Perchè vengono le afte?

Condividi se l'articolo ti è piaciuto!

 95 visualizzazioni totali,  1 visualizzazioni odierne

Le afte o stomatite aftosa sono piccole lesioni della cute che si possono formare all’interno del cavo orale, sui tessuti molli della mucosa orale (palato, guance, lingua) o alla base delle gengive.

Le afte sono simili a piccole abrasioni di pochi millimetri, rotondeggianti o ovali di colore biancastro e circondati da un alone rosso.

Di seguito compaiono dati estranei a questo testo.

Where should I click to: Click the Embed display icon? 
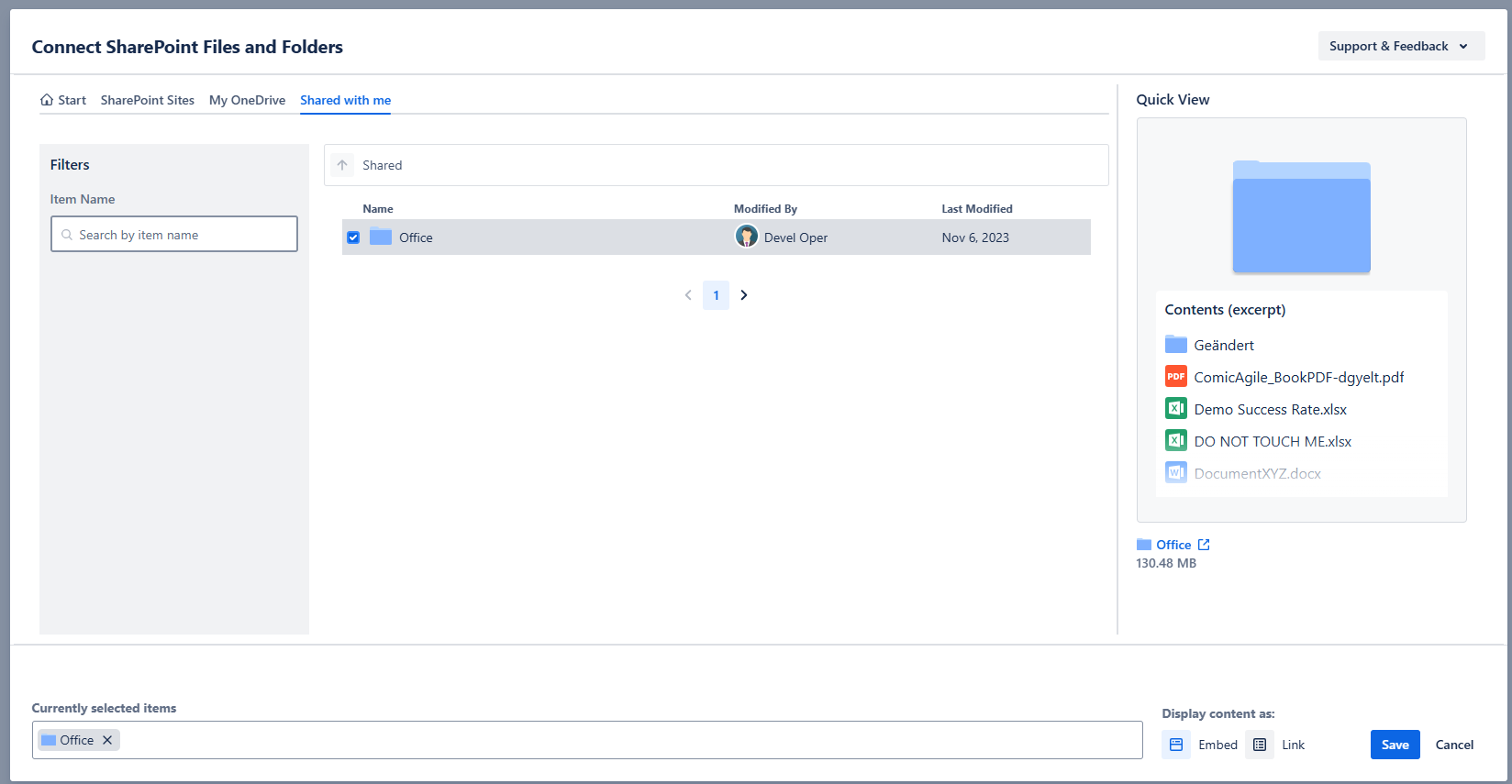tap(1176, 745)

Non sono contagiose, ma le afte possono inibire di consumare cibi o di parlare, essendo molto dolorose. Nel caso di stomatite aftosa recidivante, tali lesioni tendono a ricomparire con una certa frequenza creando notevole disagio.

Afte: cosa sono?

L’afte orale è un tipo di ulcerazione molto comune, la più frequente tra le affezioni della mucosa orale.

Esse consistono in una rottura della mucosa orale, che spesso è preceduta qualche giorno prima da una sensazione di dolore o di bruciore.

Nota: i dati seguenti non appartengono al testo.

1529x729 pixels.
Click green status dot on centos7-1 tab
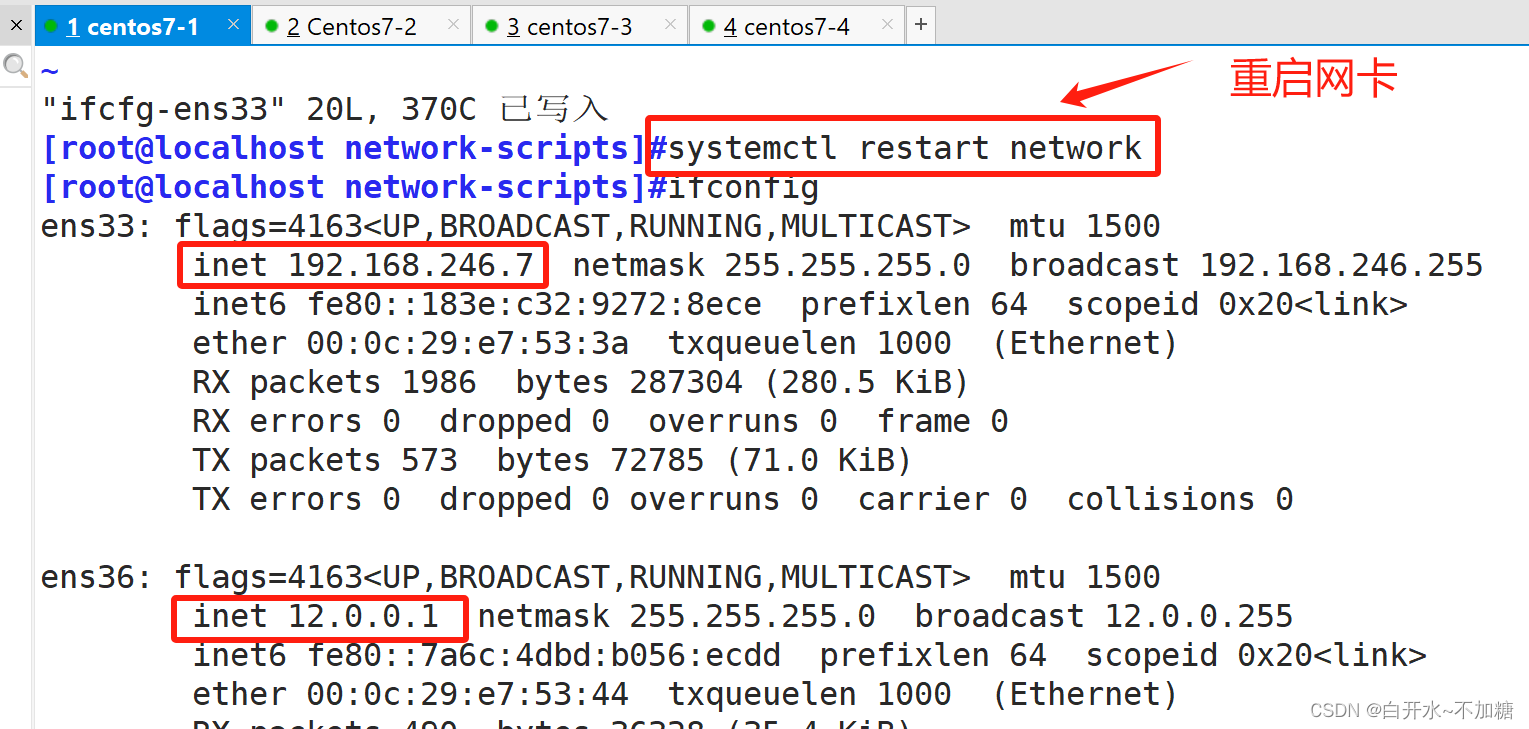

Oltre alle stomatiti aftose, tali ulcere possono interessare altre zone del corpo oltre il cavo orale, come le mucose genitali maschili e femminili. Per approfondire, puoi consultare il documento dell’ISS per una corretta salute del cavo orale.

Tipicamente, nella prima fase, si ricoprono di una patina di colore bianco composta da strati di fibrina, una proteina coinvolta nella coagulazione del sangue.

Afte: quali sono le cause?

La comparsa delle afte è legata ad episodi di stress e di ansia a livello psico-fisico.

Ci sono una serie di cause e di fattori scatenanti che sono alla base della comparsa delle afte:

  • Squilibri ormonali,
  • Contatto con oggetti sporchi e con animali domestici,
  • Mestruazioni,
  • Piccoli traumi della bocca,
  • Consumo di cibi acidi o piccanti,
  • Infezione da Helicobacterpylory,
  • Dieta povera di vitamina B12, acido folico e ferro,
  • Sindromi di immunodeficienza e farmaci immunosoppressori,
  • Malattie infiammatorie croniche intestinali.

Afte: quali sono i sintomi?

I sintomi legati alla comparsa dell’afte sono ascrivibili ai seguenti:

  • Arrossamento,
  • Dolore che diventa intenso mentre si parla e si assume cibi,
  • Febbre,
  • Comparsa di vescicole di colore biancastro circondate da un alone rossastro
  • Gonfiore dei linfonodi sotto la mandibola,

Afte: è possibile prevenirla?

La prevenzione dell’afte è garantita con un’igiene orale costante e con l’utilizzo di uno spazzolino a setole morbide e dentifricio.

Inoltre, è buon consiglio prevenire l’afte se si riduce lo stress psico-fisico, se si evitano cibi acidi o piccanti, tra i quali noci, arance, patatine, alcune spezie, ananas.

Nel caso di protesi è bene curare l’igiene orale e chiedere al proprio dentista di fiducia.

Afte: diagnosi

La diagnosi dell’afte si basa sulla anamnesi personale riferita dal paziente, il quale dovrebbe sottoporsi a indagini più approfondite ed effettuare una biopsia, in caso di lesioni dubbie.

Afte: la cura e trattamenti farmacologici

Le afte meno aggressive scompaiono spontaneamente dopo qualche giorno.

Nel caso di lesioni ulcerose più gravi è possibile ricorrere alla cura farmacologica e alla terapia basata sui rimedi naturali.

Esistono una serie di farmaci che possono essere utilizzati per trattare le afte:

  • gel antinfiammatori per uso topico
  • soluzioni orali (collutorio per afte)
  • antisettici
  • protettori della lesione

Tra i rimedi della nonna:

  • assunzione di fermenti lattici vivi, in quanto rafforzano il sistema immunitario,
  • propoli, per alleviare la sintomatologia dolorosa,
  • adesione a una dieta che contenga cibi ricchi di vitamina C,
  • aglio fresco che aiuta a favorire il processo di guarigione.